House Republicans Take Chainsaw to the Budget

While much of the national attention recently has been on President Obama’s fiscal year 2012 budget proposal, the House of Representatives is still looking backward to FY 2011. Last Friday, House Republicans unveiled a new and improved budget plan, one containing $60.9 billion in cuts from the FY 2010 budget ($65.5 billion cut from non-security discretionary, $4.7 billion increase for security spending). The new plan is an update to one released just days earlier, one which the party’s conservative faction rejected. These conservatives pushed for a full $100 billion worth of cuts from Obama’s FY 2011 budget (which as I said last week was a terrible baseline), and in a matter of days, the conservatives got them. And the new budget is full of bad news.

Without holding any hearings or even consulting with House Democrats, Republicans cut an additional $26 billion from the FY 2010 budget almost overnight.
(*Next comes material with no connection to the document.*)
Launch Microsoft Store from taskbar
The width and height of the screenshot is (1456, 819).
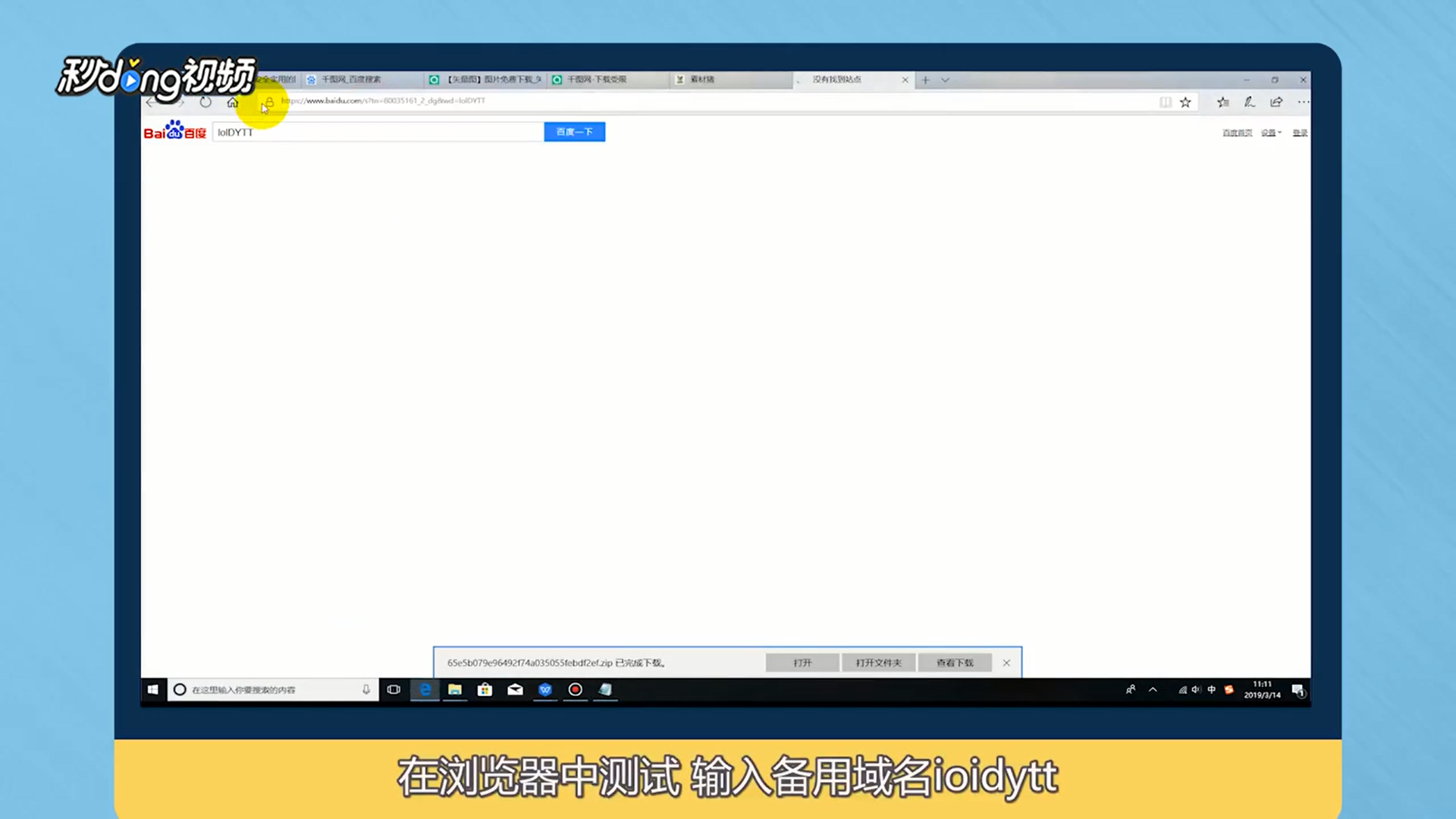click(x=485, y=689)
The updated plan contains reductions for hundreds of important federal programs, blindly cutting away in a rush to get to the magical $100 billion figure in time to release their plan before Obama released his budget. The House Republicans didn't use a scalpel to cut spending, they used a chainsaw, working quickly and sloppily.

To be sure, House Republicans went after discretionary spending with a passion. You can’t cut $65.5 billion without slashing a great deal of programs. For instance, Transportation gets cut especially bad. High speed rail funding is completely eliminated, as are two Federal Highway Administration programs. But the cuts affect almost every agency. The Center for National and Community Service (home of AmeriCorps) sees an almost 90% cut, public housing capital funds get cut 42%, Pell Grants are cut by 15%, the Centers for Disease Control and Prevention are cut by 20%, and international disaster assistance gets cut almost in half. Meanwhile, the Defense Department budget grows by almost 2%, while the Legislative Branch sees a measly 4% cut. All of these reductions will mean drastic changes in the way the federal government helps those most in need, while at the same time increasing defense spending.
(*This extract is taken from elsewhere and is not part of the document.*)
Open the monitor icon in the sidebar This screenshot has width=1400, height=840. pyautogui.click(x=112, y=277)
But even the small cuts can be harsh. According to information provided by a source in the House, the $88 million cut to the Food Safety and Inspection Service, which conducts inspections of the nation’s meat and poultry plants, while only about a 9% of its budget, could end up causing more than $10 billion in damage to the nation’s economy (a smaller budget means fewer inspectors, fewer inspectors mean less frequent inspections, and plants have to be closed down if they haven’t been inspected; these closures will result in less economic activity). Similarly, Head Start’s 15% reduction means 200,000 kids kicked out of the program, while firing thousands of teachers across the country. All told, the cuts in the Republican budget could mean as many as 1 million jobs lost. That’s not exactly the kind of jobs program the Republicans promised.
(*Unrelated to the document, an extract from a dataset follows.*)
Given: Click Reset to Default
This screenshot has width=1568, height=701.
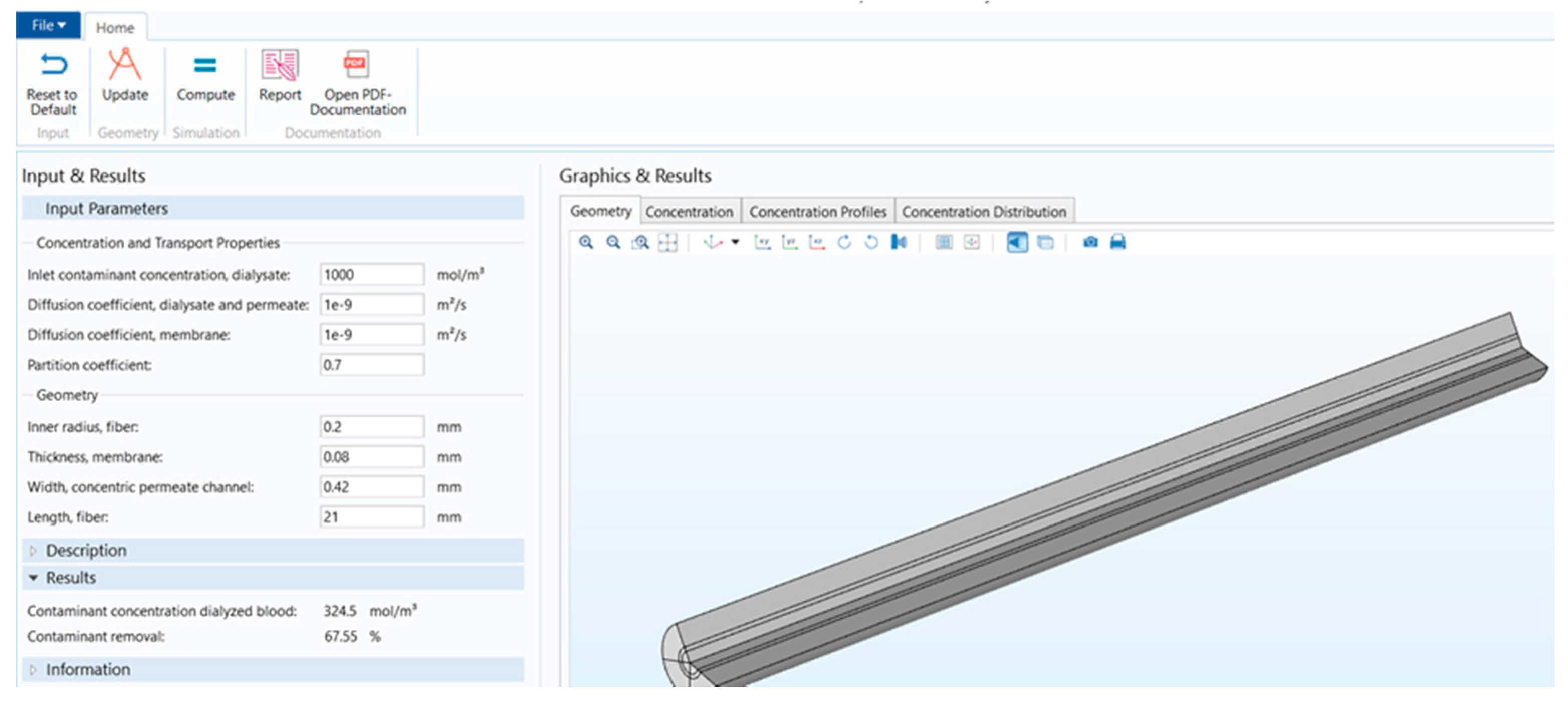Looking at the screenshot, I should (x=52, y=84).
Even worse, the House budget was pushed through with a premium placed on speed, collapsing a year-long process into a matter of hours. With the conservative revolt just a few days before the President’s budget was set to be published, Republicans had to scramble to beat Obama to the punch. Republicans left no stone unturned looking for targets. During an unrelated oversight hearing the day before they released the new budget, House Appropriations member Rep. John Culberson (R-TX) asked NASA’s inspector general to come up with potential programs to cut, saying “We need real specific, real quickly.” And so, without holding any hearings or talking to any agency heads in an effort to gauge the impact or effectiveness of any of their cuts, House Republicans rushed through a budget with $65.5 billion in cuts. The plan was so slapdash the accompanying table of program cuts is rife with errors and doesn’t even add up correctly.

The House started debating the bill on Tuesday, with a final vote scheduled for Thursday. But with a few hundred amendments to work through, the debate could take a while (probably lasting into the next legislative week, which starts Feb. 28). And while House Democrats were hoping to use the amendment process to try to hold Republicans accountable for each of the bill’s spending cuts, in the end the amendments will likely serve only to further cut spending in the bill. And with each additional cut, it becomes less and less likelythe House and Senate will be able to reach a compromise on an FY 2011 budget, and more and more likely we’ll be facing a government shutdown in early March.